*** Exercise data Section Begins ***
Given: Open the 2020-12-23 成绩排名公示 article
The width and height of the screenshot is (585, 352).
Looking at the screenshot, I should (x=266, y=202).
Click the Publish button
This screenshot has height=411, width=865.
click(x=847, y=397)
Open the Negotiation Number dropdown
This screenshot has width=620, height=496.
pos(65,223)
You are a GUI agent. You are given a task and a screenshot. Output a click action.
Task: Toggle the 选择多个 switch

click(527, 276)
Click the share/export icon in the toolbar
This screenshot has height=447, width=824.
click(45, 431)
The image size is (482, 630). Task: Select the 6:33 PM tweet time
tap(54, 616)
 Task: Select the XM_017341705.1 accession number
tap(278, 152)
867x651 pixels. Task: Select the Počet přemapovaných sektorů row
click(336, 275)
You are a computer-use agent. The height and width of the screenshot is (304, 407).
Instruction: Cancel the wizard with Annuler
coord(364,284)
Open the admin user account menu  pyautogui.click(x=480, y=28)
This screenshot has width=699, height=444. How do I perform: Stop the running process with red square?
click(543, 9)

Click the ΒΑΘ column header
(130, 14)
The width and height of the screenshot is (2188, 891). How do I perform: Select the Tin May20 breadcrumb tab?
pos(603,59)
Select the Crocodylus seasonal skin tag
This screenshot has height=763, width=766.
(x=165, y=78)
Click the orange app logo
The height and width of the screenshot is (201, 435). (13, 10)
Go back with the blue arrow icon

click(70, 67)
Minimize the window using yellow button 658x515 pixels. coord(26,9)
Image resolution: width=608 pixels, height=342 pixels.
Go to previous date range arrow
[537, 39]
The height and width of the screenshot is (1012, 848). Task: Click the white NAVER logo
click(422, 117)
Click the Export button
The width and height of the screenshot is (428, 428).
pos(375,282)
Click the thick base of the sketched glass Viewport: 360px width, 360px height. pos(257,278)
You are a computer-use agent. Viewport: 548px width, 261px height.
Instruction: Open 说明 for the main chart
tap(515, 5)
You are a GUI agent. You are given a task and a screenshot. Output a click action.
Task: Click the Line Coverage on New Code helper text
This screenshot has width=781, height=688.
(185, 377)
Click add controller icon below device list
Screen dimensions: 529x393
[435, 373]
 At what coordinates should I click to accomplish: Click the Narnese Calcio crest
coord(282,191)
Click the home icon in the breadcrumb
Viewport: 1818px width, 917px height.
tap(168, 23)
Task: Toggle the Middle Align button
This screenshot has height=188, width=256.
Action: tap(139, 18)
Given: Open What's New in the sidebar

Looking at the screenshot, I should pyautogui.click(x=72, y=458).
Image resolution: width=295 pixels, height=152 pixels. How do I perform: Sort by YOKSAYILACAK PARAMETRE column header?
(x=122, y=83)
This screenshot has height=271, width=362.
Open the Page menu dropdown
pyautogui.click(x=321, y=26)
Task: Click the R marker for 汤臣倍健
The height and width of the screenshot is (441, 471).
*** Exercise data Section Ends ***
* Assigned task *
Find the word "agent" in the listing and copy each line that contains it.

* Solution below *
You are a GUI agent. You are given a task and a screenshot. Output a click action.
You are a computer-use agent. The height and width of the screenshot is (304, 407).
You are a computer-use agent. Viewport: 548px width, 261px height.
You are a GUI agent. You are given a task and a screenshot. Output a click action.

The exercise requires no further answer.